Saturday, March 10, 2012

Nun Better


Well, speaking of Bingo and county corruption trials and this being Lent and all, I thought I'd pass along one of the more legendary tales at Our Lady of Perpetual Chewing Gum Parish, here told by the most legendary Lou Ferragamo, as he regaled the crowd at last week's Catholic Bingo Workers Annual Retreat in nearby Bucyrus.

Sister Mary Clyde's her name, appropriately enough. Was then back in '69 and somehow still is, despite sometime back when the nuns could switch and use their own names. Guess she liked Sister Mary Clyde and didn't want to be known as Sister Pearl Van Arsdale. I don't blame her. She did do away with the wimple like all of them did, though. Hair white as a dove now, but back then when she was our fifth grade teacher, the color of her wimple-shrouded hair was the cause of much speculation. Joey Flippant swore he climbed the tree back of the convent one night and looked into the window to see Sister Mary Clyde brushing long locks of golden red hair. That was back when we all believed what Joey Flippant said, so the matter was settled--Sister Mary Clyde was a redhead. Of course being ten-years-old as we all were then, Sister Mary Clyde, being an adult, seemed ancient, but now when you think about it she was probably no more than twenty-three, twenty-five tops at the time. "The only nun in the school who never flayed my knuckles with a yardstick," is how George Kendall always puts it. She was nice, and fun. A fun nun, I tell you, and the memory of her is probably the only thing that kept half of us practicing Catholics still practicing for years. For years after, all through the Seventies, there were always rumors that she was going to leave the convent, but she never did, unlike most of them. Now she's principal.

Anyway, back then we boys used to play basketball every recess. One bent-rimmed, rusted-backboard, no-net hoop out on the back parking lot. No wonder none of us ever became even half decent players, shooting at that devilish hoop. So one day Henry Pale was sick and we only had nine boys and we were starting to fight about whether we should kick Paulie Flugle out of the game and play four on four or let him play and just not pass to him when Sister Mary Clyde, faithfully doing God's work tending one of the ends of the girls' jump rope, saw her chance at some liberation recreation, if not theology, and said, "I'll play." Saul, on his way to becoming Paul, was not more dumbstruck than us nine boys--a nun, our nun, Sister Mary Clyde, playing basketball? Heresy. In our paralyzed astonishment, though, Sister Mary Clyde had handed over the rope to poor lazy-eyed Jane Octave, ran over to us, grabbed the dirty orange ball from me, and proceeded to knock down a twenty foot set shot from the top of the key, left-handed. "Swish," we all whispered in reflexive wonderment (since there was no net to make the sound, we were obliged to credit one another's good shot by providing the sound effect).

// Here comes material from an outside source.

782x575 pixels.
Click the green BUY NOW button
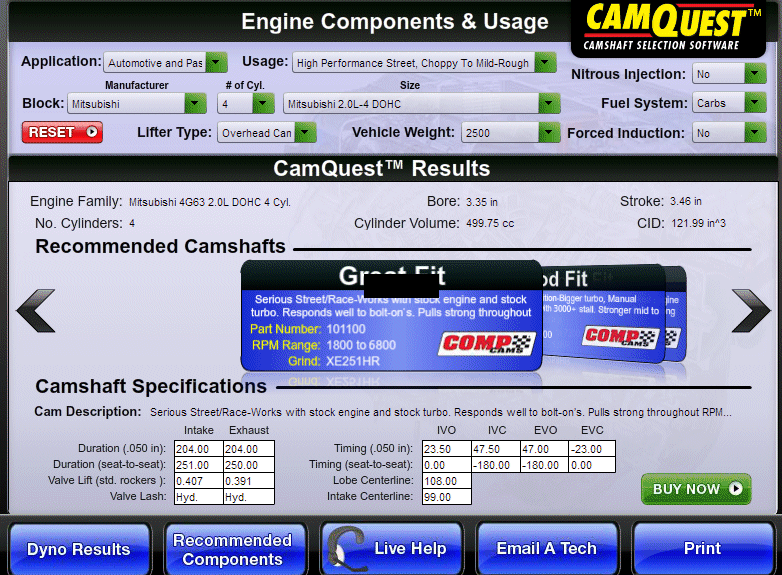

The upshot of it all was, much to the jealousy of the girls and the scandalized tisking of then-principal Sister Mary Philpot, Sister Mary Clyde became a regular player in our games, which relegated Paulie Flugle (undoubtedly thrilled, absolutely thrilled, he'd tell you) to jump rope duty, where he quickly became the confidant of all the girls, which in turn probably led him to his successful career as a hair stylist, which in turn led him into the arms of his longtime partner Skip Epstein. But anyway, back on the b-ball court, we all soon became acquainted with Sister Mary Clyde's potent holy elbows and her formidable shot-blocking abilities. "Man, we'd rule CYO if we could only suit her up," Joey Flippant always said. Despite the rough and tumble games, we never did catch even a glimpse of the alleged red hair, but we delighted in having played a tough game whenever we spotted a small, sweat-darkened spot on that wimple. I can only imagine how good she could have been in shorts, a t-shirt, and anything other than those awful nun shoes.

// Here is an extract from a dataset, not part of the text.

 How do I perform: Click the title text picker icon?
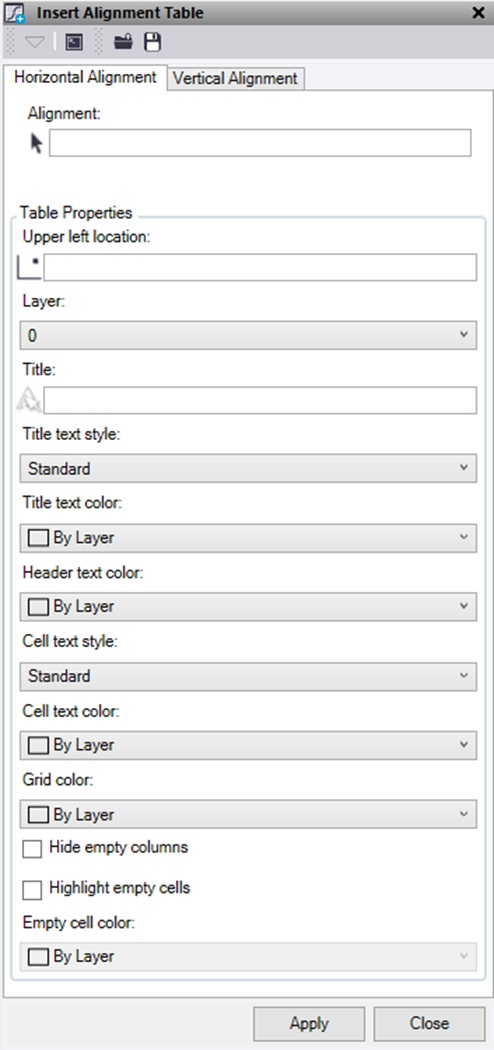29,400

Joey Flippant, though, as always never satisfied with just a good thing, engineered a scheme. Dominic Rotini was a pretty lousy basketball player, but he was the best foul shot shooter in the school, because that's all he practiced. Unfortunately, Dominic hardly ever saw playing time in our CYO games, and when he did he was too timid to do anything but immediately pass the ball whenever he somehow got possession of it, so he never got the opportunity to shoot free throws when they counted. Anyway, Joey Flippant, after a week of badgering, finally convinced Sister Mary Clyde to agree to his bet. If Dominic Rotini could sink more free throws out of a hundred than Sister Mary Clyde, we wouldn't have homework for a week. If Sister Mary Clyde sank more, we boys would we obliged to forego a week's worth of recess and instead have to sit in the church saying the rosary for the departed souls of all the deceased nuns who used to teach at Our Lady of Perpetual Chewing Gum. Needless to say, Dominic Rotini had no say in the negotiations.

So the big day came and by then the whole school knew about the wager. God knows how Sister Mary Clyde got it all past Sister Mary Philpot, but there was the entire school arrayed around the "court" whooping and hollering as Sister Mary Clyde and Dominic Rotini took turns firing ten shots apiece at the ramshackle basket. "Ladies first," Dominic graciously offered, and I'm sure that was the first time most of us realized Sister Mary Clyde was indeed a lady. She clunked the first two shots, made five in a row, then one out of three. As Dominic stepped to the line, the eighth grade boys, thugs, all of them, as all eighth grade Catholic school boys are, each pulled out rosaries and jingled them. Undeterred, Dominic, as we teammates were so familiar with, sank nine out of ten. "Hallelujah!" screamed Joey Flippant. "A week without homework!" Then Sister Mary Philpot wrangled his ear with a little more force than we were used to and Joey Flippant was silenced for about three minutes, a world record at the time.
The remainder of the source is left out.